The question arises of the extent
to which Lady Holland was involved with editing the letters. Sarah Austin says
“It was she [Saba Holland] who collected, transcribed, and
arranged the mass of letters out of which I had to choose”
(2:xix-xx, my emphasis). The chronological sequence is often faulty and the dates
assigned to letters—printed without comment as datelines—are sheer invention. It
would not have been difficult to ascertain the year in which Lord Holland died or
when Sydney Smith's articles appeared in the Edinburgh Review, but this was
not done. What is worse, passages from letters of different dates are conflated,
making further nonsense of chronology. For example, in a letter dated June 1810
Smith supposedly writes to Lady Holland, “If I could envy any man for
successful ill-nature, I should envy Lord Byron for his skill in satirical
nomenclature” (2:74). But since this letter also contains material from 1818
and the sentence in question is not to be found in Nowell C. Smith's edition, there
is really no telling to what it refers.
Perhaps what Sarah Austin was
given to edit was a partially completed life-and-letters—transcribed letters
without the connective tissue, arranged and edited as they would have appeared in
the biography Saba Holland decided not to write. Certain it is that excisions in
the printed correspondence reinforce a “Parson Adams” view of Sydney
Smith: acerbic remarks are thoroughly scrubbed, as are all references to payments
for contributions to the Edinburgh Review and most passages in which Sydney
Smith expresses his hopes and schemes for professional advancement. The cumulative
effect of the many small omissions is not inconsiderable.

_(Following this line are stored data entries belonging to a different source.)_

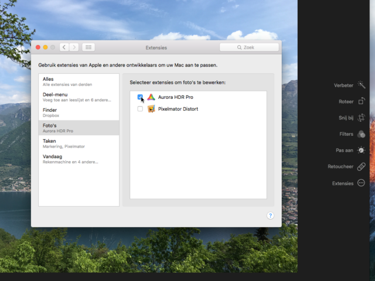Click the Zoek search field
This screenshot has width=375, height=281.
point(249,47)
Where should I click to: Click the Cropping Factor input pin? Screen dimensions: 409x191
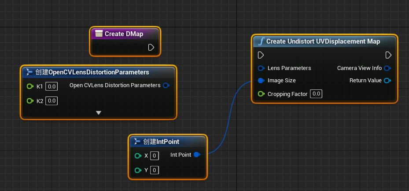[x=261, y=94]
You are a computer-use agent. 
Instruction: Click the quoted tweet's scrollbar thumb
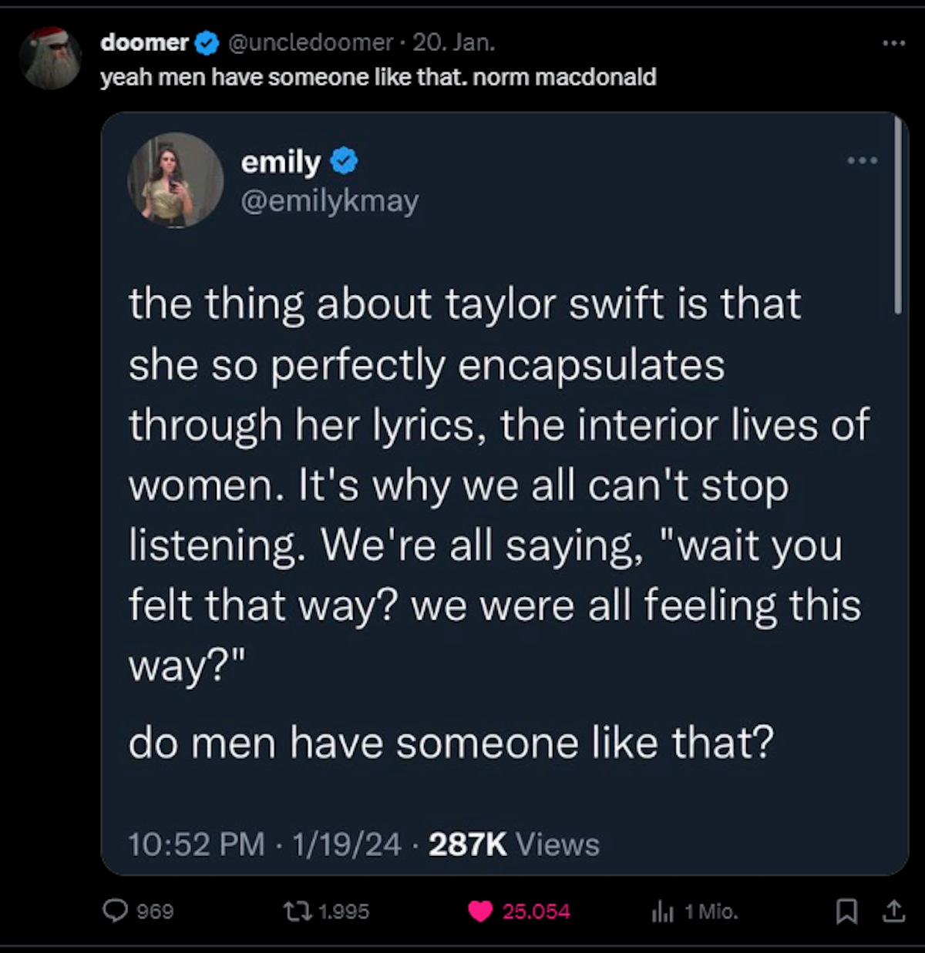pyautogui.click(x=897, y=216)

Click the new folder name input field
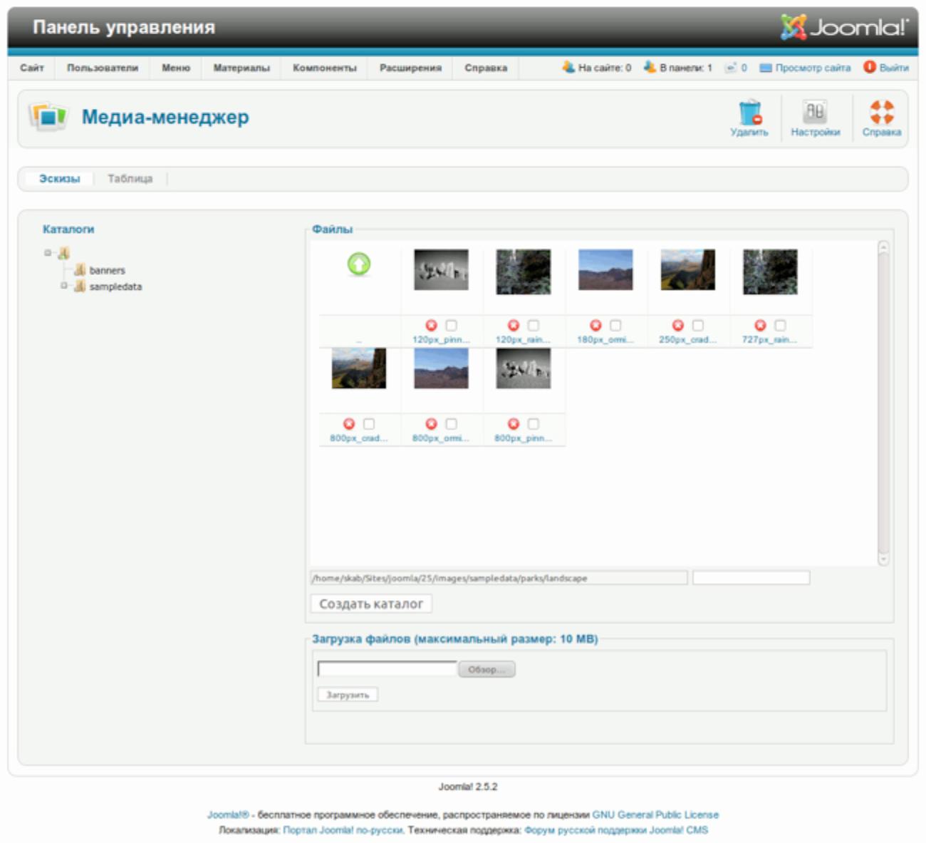coord(751,578)
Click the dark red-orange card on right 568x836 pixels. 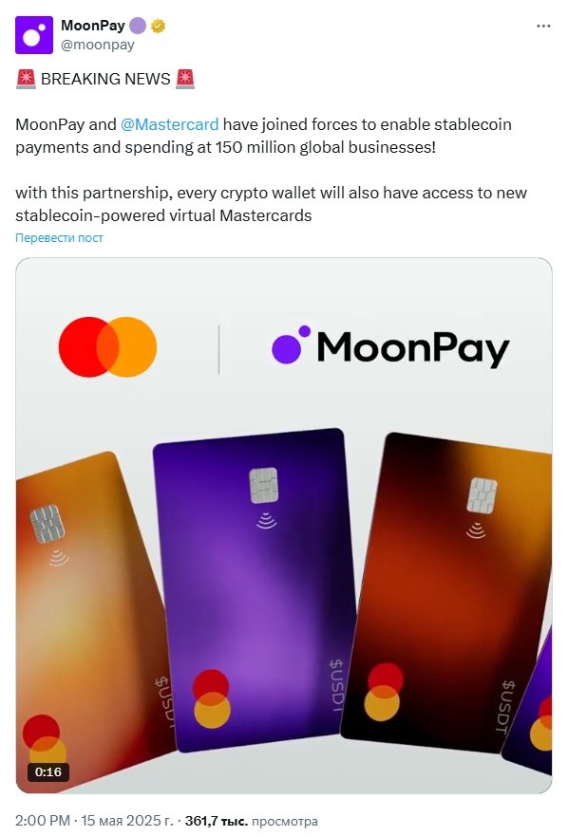tap(446, 593)
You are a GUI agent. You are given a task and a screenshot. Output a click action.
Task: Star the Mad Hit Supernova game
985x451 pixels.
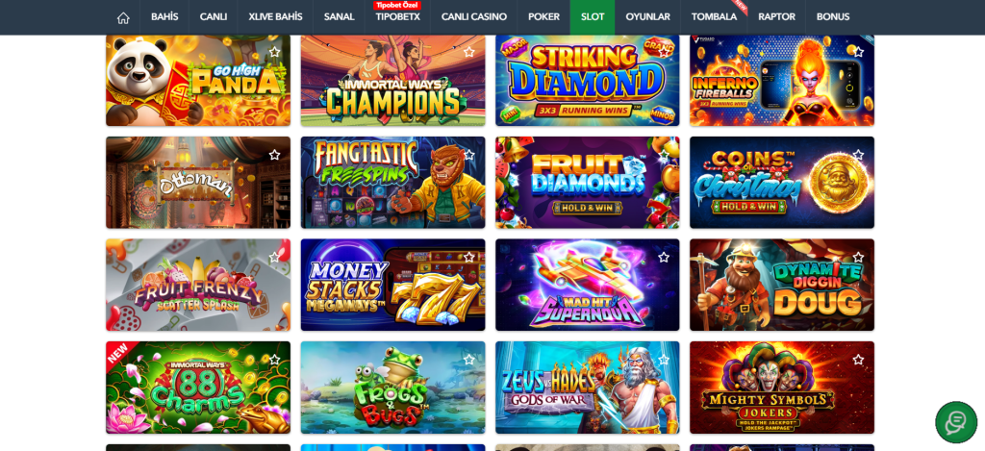tap(664, 257)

If this was done by
design, it must be said that the design was entirely successful: reviewers from
across the political spectrum hailed the transformation of the former regency wit
into an idealized pastor and parent.
This is pointed out not to suggest
that A Memoir of the Reverend Sydney Smith is a deliberate attempt at
falsification, but that it needs to be read in context, and especially to be read
in conjunction with Nowell C. Smith's admirable edition of the correspondence which
doubles the number of letters, restores omitted passages where letters have
survived (some of the tarter items may have been destroyed after the castrated
versions were published), and which does a superb job of identifying obscure
references to persons and events. In very few instances has this edition, made with
the benefit of internet research, been able to improve on what he accomplished.
There is, however, one peculiarity of Smith's otherwise exemplary edition: only the
names of Britons are indexed. That deficiency is rectified here.